Notice that when \(\sigma =0\), \(\kappa \rightarrow \kappa _{S}\), where \(\kappa _{S}\) is the epicycle frequency in the Schwarzschild case, given by

$$\begin{aligned} \kappa _S^{2}= \frac{r_S}{r_\text {ISCO}^3}\left[ {r_\text {ISCO}-3r_S \over r_\text {ISCO}-3r_S/2}\right] . \end{aligned}$$

(56)

Also, there are bound orbits like planetary orbits, as in GR [73]; for instance see the left panel of Fig. 8 for a positive \(\sigma \). Moreover, for \(\sigma <0\), all the trajectories are bounded due to \(V(\infty )=\infty \). It is worth mentioning that these kinds of orbits have the same behavior as the timelike orbits for a Schwarzschild AdS black hole [68]. Interestingly, for \(0<\sigma <1/4\), the spacetime allows for two unstable circular orbits and one ISCO. In the right panel of Fig. 8, we show the scattering of neutral particles with \(E<1\), which are not present in Schwarzschild spacetime, which can be a repulsive scattering or an attractive scattering.
● ● ● ● ●
▶ _Written task 1_: Which values or ranges of σ does the passage on particle orbits mention?
▶ _Written task 2_: Write what comes next in the passage on particle orbits, picking up after its final sentence.

[Entries from a dataset]
● ● ● ● ●
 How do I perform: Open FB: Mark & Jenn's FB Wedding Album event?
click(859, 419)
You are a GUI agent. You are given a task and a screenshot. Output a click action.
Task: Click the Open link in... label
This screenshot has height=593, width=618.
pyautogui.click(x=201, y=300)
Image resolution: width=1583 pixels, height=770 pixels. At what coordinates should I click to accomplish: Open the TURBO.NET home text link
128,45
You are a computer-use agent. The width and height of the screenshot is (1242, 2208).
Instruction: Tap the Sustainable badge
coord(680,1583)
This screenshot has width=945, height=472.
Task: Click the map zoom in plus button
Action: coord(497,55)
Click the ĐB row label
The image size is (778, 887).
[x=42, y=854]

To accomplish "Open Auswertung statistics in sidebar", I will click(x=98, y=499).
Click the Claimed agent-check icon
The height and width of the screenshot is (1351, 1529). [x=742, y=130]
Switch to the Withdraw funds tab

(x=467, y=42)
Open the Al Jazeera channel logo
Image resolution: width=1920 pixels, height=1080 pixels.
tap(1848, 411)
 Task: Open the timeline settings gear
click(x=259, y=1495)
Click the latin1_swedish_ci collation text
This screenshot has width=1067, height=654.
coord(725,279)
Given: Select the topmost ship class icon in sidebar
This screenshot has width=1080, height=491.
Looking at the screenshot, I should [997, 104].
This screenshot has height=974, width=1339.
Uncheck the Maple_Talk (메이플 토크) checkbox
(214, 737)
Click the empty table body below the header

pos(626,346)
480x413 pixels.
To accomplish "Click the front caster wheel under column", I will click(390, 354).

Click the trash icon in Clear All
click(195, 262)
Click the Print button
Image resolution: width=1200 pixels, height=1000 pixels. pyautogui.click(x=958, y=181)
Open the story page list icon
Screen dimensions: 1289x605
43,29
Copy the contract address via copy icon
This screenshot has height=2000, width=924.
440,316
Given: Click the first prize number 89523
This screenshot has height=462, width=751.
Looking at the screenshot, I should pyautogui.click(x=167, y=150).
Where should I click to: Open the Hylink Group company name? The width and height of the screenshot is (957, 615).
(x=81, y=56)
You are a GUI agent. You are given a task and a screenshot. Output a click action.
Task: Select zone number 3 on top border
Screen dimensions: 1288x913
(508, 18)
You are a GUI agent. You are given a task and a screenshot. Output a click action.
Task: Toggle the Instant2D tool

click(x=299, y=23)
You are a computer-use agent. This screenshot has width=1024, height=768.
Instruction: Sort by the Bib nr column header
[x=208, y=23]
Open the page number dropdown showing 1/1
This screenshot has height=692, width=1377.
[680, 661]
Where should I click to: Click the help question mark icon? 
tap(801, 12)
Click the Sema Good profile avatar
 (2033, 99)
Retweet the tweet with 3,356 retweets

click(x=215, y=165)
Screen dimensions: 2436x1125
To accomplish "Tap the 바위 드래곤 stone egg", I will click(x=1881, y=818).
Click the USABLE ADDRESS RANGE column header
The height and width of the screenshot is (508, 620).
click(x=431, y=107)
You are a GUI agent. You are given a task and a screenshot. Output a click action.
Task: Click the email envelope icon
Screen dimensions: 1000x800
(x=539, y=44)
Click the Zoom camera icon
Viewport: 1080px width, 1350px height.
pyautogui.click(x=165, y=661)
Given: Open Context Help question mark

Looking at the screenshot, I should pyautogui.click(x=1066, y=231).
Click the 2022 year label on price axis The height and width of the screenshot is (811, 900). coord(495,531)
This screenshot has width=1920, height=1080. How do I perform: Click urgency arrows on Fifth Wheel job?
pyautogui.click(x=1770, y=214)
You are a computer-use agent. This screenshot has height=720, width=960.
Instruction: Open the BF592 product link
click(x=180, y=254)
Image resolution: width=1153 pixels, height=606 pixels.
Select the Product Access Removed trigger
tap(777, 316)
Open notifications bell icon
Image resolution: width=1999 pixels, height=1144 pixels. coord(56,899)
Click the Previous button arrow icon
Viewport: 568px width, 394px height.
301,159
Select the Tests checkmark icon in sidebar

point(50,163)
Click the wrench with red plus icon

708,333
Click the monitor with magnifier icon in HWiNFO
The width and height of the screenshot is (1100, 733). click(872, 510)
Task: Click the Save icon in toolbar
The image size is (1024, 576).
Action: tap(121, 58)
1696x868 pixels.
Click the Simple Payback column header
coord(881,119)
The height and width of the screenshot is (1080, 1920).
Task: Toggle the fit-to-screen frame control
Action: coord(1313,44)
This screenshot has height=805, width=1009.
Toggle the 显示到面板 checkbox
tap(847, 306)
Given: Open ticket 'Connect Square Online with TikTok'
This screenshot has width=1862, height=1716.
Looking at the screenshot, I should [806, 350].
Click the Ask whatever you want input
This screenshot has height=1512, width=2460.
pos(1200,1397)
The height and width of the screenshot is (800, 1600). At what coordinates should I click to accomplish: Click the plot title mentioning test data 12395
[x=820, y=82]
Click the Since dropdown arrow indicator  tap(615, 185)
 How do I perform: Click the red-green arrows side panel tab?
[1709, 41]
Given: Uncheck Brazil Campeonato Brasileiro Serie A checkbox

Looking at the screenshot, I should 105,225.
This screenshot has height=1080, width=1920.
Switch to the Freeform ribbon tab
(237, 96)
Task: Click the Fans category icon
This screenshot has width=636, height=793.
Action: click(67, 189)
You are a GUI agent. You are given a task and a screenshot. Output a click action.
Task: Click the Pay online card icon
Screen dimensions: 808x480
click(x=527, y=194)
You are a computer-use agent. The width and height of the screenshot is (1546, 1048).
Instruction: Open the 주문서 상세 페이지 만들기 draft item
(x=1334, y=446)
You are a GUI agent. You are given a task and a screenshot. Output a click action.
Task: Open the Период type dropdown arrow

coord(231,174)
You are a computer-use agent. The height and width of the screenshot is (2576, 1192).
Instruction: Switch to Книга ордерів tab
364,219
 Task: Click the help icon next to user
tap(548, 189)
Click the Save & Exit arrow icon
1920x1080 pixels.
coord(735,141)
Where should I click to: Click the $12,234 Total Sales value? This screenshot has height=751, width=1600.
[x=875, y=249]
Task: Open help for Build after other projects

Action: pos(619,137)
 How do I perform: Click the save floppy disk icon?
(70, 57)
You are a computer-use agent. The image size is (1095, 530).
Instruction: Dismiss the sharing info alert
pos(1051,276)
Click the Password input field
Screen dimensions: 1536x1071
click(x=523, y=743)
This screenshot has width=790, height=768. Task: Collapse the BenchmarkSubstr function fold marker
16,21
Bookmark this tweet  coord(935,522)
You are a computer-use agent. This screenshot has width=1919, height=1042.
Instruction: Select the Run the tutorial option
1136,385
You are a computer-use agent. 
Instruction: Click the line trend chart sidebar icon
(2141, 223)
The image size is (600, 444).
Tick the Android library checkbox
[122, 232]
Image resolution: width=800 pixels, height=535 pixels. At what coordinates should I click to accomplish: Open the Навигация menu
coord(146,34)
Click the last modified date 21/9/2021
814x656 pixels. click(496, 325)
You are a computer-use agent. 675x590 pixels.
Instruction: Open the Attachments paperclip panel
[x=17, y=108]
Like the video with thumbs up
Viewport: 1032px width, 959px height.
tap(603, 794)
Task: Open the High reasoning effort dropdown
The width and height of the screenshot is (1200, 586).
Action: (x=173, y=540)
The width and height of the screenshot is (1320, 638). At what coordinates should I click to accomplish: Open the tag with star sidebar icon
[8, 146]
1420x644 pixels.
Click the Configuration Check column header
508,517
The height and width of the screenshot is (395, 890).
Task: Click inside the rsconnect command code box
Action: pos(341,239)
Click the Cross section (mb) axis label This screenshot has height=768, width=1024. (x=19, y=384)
● ● ● ● ●
▶ _Task result 1_: σ = 0; positive σ; σ < 0; 0 < σ < 1/4

▶ _Task result 2_:
Fig. 7

The behavior of the effective potential for particles V(r) as a function of r, for different values of \(\sigma \), with \(r_S=2\) and \(L=4\). For \(\sigma =0\) the potential \(V(\infty )=1\), for \(\sigma <0\) the potential \(V(\infty )=\infty \), and for \(0<\sigma <1/4\) the potential \(V(\infty )=0\)

Fig. 8

Trajectories of particles with angular momentum \(L=4\) in the background of DST black hole with \(r_S=2\) and \(\sigma =0.003\). Left panel: for bounded orbits like planetary orbit with energy \(E^2=0.91\). Right panel: for the scattering of neutral particles with different values of energy, the continuous line corresponds to \(E^2 =0.922\) (repulsive scattering), the dashed line corresponds to \(E^2=0.92247\) (attractive scattering), and the dotted line corresponds to \(E^2=0.9224\)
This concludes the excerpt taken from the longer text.